If press attention is so significant, Washington would not have lost the Senators twice and a pro soccer franchise with each sunset. Rasslin' and bowling would not thrive. We're a journalism hybrid, part just-the-facts-lady fire chasers and part theater critic, very often more objective about sport than the deep thinkers who frequently invade our turf.

Basketball somehow survived the dedicated apathy of Washington's most celebrated columnist, Shirley Povich, and classiest reporter, Dave Brady. During their eight years, whenever the urge to watch the Capitals has hit, I've usually managed to fight it off. Pollin believes that disgusting; I've called it benign neglect.

Since being burned by soccer in the late '60s, we've been more skeptical of new sports and franchises. Every paper, and there were three then, devoted a sinful amount of space to explaining the world's passion, to introducing these new Whips who soon would surely grab area hearts almost as tightly as the Redskins. When half of RFK Stadium was empty for their first game, we sensed impending doom. Properly, we've been reluctant to sell a sport since. Once shown, though, we can caress a team--say, Pollin's NBA champs of four years ago or an ordinary horde of Redskins, with near-suffocating affection.

The Post's Gang of 13 in Los Angeles in '73 for Dolphins 14, Redskins 7 still holds the transcontinental record for Super Bowl overkill (with a staff of 17 for Super Bowl 15, a Philly paper no longer alive set the record east of the Mississippi).

Many owners and coaches can't grasp the fact that reporters can be fans without being cheerleaders.
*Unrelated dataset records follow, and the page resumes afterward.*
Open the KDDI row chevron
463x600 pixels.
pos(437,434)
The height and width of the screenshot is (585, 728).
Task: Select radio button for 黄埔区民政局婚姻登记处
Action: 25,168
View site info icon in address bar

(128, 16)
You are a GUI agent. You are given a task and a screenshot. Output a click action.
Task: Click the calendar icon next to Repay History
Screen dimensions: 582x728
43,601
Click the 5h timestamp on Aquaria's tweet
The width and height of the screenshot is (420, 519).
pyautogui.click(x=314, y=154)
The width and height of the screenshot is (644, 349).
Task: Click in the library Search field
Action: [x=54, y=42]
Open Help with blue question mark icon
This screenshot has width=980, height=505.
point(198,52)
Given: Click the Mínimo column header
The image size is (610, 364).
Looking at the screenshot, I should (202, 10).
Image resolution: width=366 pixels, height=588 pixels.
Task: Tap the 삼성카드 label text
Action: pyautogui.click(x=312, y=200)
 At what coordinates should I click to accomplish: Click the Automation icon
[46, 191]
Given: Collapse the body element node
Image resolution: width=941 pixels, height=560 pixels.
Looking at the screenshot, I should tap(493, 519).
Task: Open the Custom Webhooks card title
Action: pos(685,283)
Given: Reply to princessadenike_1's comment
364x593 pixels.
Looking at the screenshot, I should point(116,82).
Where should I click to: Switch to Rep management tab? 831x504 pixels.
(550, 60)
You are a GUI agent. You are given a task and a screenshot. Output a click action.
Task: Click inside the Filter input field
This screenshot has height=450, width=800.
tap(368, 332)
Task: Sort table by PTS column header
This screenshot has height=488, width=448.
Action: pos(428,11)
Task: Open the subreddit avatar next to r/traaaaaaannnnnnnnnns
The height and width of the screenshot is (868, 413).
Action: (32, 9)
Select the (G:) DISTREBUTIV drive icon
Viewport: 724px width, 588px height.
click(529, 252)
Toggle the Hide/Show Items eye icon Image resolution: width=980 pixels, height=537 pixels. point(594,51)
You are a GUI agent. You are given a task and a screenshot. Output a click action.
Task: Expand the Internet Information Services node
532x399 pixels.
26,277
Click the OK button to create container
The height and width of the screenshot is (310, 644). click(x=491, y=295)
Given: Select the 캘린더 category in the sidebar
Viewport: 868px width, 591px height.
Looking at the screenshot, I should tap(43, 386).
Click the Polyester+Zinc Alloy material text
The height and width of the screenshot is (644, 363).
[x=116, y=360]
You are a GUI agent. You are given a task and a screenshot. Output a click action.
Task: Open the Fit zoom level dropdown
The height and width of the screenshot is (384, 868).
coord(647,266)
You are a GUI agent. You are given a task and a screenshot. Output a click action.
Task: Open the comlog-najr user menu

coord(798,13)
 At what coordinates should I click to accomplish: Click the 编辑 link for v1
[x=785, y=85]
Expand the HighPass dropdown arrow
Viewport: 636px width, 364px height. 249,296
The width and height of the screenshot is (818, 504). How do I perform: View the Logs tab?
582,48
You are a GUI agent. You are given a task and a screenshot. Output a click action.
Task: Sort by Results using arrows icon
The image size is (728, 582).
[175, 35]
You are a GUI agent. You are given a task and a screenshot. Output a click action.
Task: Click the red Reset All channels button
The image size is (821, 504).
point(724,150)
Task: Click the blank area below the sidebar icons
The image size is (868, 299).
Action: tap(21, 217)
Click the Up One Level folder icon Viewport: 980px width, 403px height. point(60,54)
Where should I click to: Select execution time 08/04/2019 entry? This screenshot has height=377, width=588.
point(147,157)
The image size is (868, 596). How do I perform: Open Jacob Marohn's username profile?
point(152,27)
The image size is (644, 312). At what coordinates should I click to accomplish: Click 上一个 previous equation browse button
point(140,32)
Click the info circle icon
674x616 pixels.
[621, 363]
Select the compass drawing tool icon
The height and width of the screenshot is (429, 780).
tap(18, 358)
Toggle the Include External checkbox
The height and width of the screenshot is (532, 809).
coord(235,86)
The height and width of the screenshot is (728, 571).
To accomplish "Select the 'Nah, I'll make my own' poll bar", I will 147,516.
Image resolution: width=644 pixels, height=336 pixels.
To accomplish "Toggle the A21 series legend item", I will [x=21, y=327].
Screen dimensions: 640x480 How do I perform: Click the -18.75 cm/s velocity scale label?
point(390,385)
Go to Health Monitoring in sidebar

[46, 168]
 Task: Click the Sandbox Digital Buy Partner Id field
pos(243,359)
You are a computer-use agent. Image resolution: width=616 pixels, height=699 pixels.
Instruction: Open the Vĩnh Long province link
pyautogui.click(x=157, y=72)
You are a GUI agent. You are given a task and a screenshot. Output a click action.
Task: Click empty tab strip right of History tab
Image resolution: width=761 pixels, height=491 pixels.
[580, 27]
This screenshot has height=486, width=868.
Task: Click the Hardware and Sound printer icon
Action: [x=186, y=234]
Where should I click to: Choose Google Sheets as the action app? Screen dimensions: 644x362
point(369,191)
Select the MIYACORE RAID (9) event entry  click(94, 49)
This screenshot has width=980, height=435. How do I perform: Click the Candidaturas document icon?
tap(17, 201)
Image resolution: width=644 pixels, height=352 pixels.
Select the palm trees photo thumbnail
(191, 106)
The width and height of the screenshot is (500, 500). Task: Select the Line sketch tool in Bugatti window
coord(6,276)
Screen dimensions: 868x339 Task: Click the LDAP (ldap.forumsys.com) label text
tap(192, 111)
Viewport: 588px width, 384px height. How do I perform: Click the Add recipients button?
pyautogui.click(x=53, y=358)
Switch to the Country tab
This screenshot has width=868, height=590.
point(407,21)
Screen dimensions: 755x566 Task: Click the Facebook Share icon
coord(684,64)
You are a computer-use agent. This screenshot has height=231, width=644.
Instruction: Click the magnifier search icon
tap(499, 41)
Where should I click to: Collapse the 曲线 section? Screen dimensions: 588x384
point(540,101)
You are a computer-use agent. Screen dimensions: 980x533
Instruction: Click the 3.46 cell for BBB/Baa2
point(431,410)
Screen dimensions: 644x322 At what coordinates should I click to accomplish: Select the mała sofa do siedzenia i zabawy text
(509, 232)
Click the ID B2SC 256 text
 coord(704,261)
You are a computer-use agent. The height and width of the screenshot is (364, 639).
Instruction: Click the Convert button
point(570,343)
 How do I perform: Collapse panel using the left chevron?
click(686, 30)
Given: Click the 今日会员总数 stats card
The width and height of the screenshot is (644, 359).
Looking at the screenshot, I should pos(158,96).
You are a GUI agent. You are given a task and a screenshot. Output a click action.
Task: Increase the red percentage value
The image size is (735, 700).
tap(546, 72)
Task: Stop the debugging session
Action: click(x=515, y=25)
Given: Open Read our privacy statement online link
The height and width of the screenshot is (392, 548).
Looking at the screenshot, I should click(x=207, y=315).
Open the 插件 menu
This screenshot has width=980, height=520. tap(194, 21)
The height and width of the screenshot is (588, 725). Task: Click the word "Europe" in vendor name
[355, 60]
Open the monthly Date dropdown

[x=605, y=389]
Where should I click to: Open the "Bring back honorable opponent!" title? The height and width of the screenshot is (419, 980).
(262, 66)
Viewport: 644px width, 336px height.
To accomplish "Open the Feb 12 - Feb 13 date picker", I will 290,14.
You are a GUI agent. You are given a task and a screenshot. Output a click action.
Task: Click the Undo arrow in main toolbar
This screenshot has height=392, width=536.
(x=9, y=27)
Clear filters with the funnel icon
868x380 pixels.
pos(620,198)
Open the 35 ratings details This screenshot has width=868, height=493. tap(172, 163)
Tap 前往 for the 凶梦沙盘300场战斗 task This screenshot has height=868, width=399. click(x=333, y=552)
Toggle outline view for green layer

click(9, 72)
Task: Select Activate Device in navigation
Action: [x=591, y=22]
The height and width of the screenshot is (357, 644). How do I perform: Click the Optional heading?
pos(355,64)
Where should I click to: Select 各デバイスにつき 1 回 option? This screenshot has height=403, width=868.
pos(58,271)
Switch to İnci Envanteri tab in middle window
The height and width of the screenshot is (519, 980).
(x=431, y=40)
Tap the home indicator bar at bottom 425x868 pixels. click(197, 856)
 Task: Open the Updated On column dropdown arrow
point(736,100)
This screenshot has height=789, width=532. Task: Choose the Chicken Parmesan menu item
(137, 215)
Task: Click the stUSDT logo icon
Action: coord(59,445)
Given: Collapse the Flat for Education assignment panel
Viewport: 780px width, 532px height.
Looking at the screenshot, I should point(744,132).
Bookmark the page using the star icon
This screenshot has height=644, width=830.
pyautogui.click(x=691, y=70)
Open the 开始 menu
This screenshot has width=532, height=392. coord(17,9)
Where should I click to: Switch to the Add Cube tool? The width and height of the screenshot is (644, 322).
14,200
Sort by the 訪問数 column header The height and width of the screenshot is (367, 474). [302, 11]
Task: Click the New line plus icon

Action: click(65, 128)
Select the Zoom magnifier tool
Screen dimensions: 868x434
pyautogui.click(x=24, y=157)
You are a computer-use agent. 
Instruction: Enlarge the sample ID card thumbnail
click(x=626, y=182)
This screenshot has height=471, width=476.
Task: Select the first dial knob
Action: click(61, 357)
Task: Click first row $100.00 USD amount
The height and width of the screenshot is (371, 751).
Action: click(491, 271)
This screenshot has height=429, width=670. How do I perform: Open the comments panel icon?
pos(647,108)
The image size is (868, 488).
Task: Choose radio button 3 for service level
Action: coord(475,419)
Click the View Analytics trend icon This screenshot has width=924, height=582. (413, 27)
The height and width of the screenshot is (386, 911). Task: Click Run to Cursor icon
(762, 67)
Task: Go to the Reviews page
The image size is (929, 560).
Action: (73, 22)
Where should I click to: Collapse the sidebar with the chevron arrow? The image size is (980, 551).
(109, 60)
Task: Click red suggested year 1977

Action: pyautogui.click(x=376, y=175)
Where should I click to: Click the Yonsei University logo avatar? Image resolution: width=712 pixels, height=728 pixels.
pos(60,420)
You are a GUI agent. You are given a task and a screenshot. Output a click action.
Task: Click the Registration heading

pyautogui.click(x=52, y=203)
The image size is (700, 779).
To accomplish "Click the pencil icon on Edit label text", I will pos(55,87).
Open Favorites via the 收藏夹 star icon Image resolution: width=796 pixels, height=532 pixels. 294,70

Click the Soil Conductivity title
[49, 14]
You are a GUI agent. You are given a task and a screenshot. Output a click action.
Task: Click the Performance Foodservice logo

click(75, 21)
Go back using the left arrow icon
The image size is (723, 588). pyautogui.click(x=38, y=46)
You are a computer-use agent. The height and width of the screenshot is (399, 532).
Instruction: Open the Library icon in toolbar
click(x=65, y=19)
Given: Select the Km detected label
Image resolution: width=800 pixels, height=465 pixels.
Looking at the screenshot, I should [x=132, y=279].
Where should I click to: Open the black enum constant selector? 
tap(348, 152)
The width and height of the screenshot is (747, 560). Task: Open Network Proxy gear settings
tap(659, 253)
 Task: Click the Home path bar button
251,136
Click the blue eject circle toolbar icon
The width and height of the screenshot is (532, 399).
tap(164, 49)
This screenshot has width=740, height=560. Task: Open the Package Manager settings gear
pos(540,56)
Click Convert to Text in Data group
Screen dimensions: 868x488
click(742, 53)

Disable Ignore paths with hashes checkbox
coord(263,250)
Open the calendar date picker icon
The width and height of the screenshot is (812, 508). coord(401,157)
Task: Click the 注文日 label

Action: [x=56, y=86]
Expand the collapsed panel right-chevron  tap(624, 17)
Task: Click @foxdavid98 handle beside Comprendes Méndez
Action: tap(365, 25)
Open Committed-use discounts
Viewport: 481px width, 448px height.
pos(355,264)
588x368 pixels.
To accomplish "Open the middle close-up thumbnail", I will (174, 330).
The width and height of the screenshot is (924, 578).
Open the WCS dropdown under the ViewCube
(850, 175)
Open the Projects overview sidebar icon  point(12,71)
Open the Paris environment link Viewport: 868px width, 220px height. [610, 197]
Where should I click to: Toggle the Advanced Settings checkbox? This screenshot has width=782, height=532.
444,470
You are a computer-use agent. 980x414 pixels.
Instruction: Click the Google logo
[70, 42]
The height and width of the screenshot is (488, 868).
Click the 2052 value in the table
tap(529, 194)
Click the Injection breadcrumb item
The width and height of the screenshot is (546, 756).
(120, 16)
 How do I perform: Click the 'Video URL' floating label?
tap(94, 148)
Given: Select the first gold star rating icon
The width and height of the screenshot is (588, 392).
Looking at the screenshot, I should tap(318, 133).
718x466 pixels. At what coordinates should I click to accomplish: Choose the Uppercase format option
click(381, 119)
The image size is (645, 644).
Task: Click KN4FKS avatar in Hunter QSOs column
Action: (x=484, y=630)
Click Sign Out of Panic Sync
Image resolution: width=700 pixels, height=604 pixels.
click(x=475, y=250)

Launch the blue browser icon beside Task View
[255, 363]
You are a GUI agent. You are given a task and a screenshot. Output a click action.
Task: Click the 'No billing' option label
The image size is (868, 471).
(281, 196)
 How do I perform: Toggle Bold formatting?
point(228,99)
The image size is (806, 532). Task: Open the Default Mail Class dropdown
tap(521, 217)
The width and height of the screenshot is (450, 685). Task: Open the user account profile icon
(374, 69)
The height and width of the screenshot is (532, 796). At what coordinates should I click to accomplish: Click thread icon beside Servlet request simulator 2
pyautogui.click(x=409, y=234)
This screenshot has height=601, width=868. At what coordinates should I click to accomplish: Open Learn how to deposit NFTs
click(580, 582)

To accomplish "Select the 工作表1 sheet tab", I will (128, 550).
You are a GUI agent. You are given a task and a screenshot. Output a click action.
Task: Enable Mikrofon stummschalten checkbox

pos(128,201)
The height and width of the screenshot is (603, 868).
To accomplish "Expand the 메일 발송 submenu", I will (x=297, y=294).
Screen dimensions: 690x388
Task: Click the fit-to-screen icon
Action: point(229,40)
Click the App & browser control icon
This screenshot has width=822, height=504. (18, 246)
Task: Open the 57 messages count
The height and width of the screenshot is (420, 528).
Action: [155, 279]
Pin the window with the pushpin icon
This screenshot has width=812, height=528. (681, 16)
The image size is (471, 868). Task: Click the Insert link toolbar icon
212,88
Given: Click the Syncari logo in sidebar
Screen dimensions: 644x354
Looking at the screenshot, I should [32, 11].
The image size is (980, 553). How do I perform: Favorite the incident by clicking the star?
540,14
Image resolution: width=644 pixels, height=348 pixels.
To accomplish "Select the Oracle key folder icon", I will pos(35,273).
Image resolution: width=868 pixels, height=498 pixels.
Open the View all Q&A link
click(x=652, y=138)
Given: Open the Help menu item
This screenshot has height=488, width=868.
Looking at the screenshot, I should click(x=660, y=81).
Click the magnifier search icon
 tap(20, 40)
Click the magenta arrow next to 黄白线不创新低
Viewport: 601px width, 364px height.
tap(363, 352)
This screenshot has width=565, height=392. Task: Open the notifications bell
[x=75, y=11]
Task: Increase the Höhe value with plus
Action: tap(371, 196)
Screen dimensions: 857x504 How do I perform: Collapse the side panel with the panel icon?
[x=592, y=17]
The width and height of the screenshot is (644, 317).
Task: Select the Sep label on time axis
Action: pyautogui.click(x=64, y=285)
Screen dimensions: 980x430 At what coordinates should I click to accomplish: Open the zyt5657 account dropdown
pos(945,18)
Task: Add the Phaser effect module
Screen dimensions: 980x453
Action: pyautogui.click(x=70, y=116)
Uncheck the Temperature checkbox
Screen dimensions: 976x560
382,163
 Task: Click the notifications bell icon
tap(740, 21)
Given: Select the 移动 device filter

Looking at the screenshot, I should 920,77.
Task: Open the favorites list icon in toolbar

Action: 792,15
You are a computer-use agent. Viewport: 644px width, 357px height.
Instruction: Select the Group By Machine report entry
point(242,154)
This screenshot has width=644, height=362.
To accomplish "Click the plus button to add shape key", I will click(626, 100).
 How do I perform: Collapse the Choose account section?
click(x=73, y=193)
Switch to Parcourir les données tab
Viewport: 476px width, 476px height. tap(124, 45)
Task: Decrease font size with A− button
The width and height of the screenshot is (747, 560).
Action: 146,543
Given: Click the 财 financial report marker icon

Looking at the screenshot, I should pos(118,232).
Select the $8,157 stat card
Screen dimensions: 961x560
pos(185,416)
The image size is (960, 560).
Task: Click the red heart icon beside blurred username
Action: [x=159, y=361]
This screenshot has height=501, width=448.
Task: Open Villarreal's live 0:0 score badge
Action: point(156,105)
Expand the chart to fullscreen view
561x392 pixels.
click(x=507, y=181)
Pollin has made that crowd larger, although anyone who has lost $20 million in eight years hardly can be expected to act rationally. But how can he demand massive support for the Capitals without offering reasons why they won't be as sad as always?

And shouldn't those involved in smaller businesses, whose existence also might well hinge on a drastic reduction in amusement tax, be offended if Prince George's County yields to Pollin?

To his four-point program for the Capitals' survival, a reasonable person might counter with a two-point program of his own before buying a ticket: make a major trade and put somebody who knows hockey in full charge. If faith and charity fail to sell, maybe that will happen.

Still, spirits seemed bright at the phone bank at Caps Central yesterday, at least when I ordered two tickets for the Canadiens' game. Just an ol' sporting softie, Abe.